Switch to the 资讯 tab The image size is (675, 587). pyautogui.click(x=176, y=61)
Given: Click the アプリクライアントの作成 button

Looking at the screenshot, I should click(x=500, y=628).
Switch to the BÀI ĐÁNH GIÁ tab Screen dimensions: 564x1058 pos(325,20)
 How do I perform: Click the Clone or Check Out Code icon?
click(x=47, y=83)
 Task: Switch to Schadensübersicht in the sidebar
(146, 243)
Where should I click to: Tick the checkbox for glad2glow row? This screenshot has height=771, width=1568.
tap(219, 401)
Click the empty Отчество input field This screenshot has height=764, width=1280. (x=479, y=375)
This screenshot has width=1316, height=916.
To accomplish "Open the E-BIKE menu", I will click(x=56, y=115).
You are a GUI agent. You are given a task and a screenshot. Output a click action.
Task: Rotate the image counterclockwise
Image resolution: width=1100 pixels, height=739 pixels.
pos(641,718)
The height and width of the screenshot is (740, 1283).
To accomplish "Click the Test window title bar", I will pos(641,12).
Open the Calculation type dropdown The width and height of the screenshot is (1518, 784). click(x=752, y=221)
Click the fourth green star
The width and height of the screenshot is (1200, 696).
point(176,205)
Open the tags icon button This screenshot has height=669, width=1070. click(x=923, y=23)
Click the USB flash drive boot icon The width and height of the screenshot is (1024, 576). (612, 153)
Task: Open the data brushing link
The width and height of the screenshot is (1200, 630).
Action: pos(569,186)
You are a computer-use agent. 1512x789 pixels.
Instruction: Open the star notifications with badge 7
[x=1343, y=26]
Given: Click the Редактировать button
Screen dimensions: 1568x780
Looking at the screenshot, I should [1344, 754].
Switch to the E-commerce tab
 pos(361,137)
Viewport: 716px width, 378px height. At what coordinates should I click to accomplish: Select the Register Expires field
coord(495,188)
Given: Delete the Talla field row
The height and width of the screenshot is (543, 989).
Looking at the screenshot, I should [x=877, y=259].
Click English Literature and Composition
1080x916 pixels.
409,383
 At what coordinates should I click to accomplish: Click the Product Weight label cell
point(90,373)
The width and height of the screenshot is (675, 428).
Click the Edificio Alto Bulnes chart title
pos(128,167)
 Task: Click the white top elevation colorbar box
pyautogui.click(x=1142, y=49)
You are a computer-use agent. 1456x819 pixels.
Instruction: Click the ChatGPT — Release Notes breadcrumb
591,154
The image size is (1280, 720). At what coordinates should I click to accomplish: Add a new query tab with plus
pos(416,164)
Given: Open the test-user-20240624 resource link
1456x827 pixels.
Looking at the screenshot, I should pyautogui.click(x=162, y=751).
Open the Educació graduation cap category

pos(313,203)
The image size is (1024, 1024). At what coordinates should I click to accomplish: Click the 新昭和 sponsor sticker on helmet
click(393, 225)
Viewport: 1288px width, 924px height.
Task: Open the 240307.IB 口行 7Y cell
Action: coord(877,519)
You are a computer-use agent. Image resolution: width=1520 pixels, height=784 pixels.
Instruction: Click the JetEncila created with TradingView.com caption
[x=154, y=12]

· · ·

▶ _GOAL OF THE EXERCISE_
What is needed is an exact copy of every record above.

▶ _RESPONSE TO THIS TASK_
Switch to the 资讯 tab The image size is (675, 587). pyautogui.click(x=176, y=61)
Given: Click the アプリクライアントの作成 button

Looking at the screenshot, I should click(x=500, y=628).
Switch to the BÀI ĐÁNH GIÁ tab Screen dimensions: 564x1058 pos(325,20)
 How do I perform: Click the Clone or Check Out Code icon?
click(x=47, y=83)
 Task: Switch to Schadensübersicht in the sidebar
(146, 243)
Where should I click to: Tick the checkbox for glad2glow row? This screenshot has height=771, width=1568.
tap(219, 401)
Click the empty Отчество input field This screenshot has height=764, width=1280. (x=479, y=375)
This screenshot has width=1316, height=916.
To accomplish "Open the E-BIKE menu", I will click(x=56, y=115).
You are a GUI agent. You are given a task and a screenshot. Output a click action.
Task: Rotate the image counterclockwise
Image resolution: width=1100 pixels, height=739 pixels.
pos(641,718)
The height and width of the screenshot is (740, 1283).
To accomplish "Click the Test window title bar", I will pos(641,12).
Open the Calculation type dropdown The width and height of the screenshot is (1518, 784). click(x=752, y=221)
Click the fourth green star
The width and height of the screenshot is (1200, 696).
point(176,205)
Open the tags icon button This screenshot has height=669, width=1070. click(x=923, y=23)
Click the USB flash drive boot icon The width and height of the screenshot is (1024, 576). (612, 153)
Task: Open the data brushing link
The width and height of the screenshot is (1200, 630).
Action: pos(569,186)
You are a computer-use agent. 1512x789 pixels.
Instruction: Open the star notifications with badge 7
[x=1343, y=26]
Given: Click the Редактировать button
Screen dimensions: 1568x780
Looking at the screenshot, I should [1344, 754].
Switch to the E-commerce tab
 pos(361,137)
Viewport: 716px width, 378px height. At what coordinates should I click to accomplish: Select the Register Expires field
coord(495,188)
Given: Delete the Talla field row
The height and width of the screenshot is (543, 989).
Looking at the screenshot, I should [x=877, y=259].
Click English Literature and Composition
1080x916 pixels.
409,383
 At what coordinates should I click to accomplish: Click the Product Weight label cell
point(90,373)
The width and height of the screenshot is (675, 428).
Click the Edificio Alto Bulnes chart title
pos(128,167)
 Task: Click the white top elevation colorbar box
pyautogui.click(x=1142, y=49)
You are a computer-use agent. 1456x819 pixels.
Instruction: Click the ChatGPT — Release Notes breadcrumb
591,154
The image size is (1280, 720). At what coordinates should I click to accomplish: Add a new query tab with plus
pos(416,164)
Given: Open the test-user-20240624 resource link
1456x827 pixels.
Looking at the screenshot, I should pyautogui.click(x=162, y=751).
Open the Educació graduation cap category

pos(313,203)
The image size is (1024, 1024). At what coordinates should I click to accomplish: Click the 新昭和 sponsor sticker on helmet
click(393, 225)
Viewport: 1288px width, 924px height.
Task: Open the 240307.IB 口行 7Y cell
Action: coord(877,519)
You are a computer-use agent. Image resolution: width=1520 pixels, height=784 pixels.
Instruction: Click the JetEncila created with TradingView.com caption
[x=154, y=12]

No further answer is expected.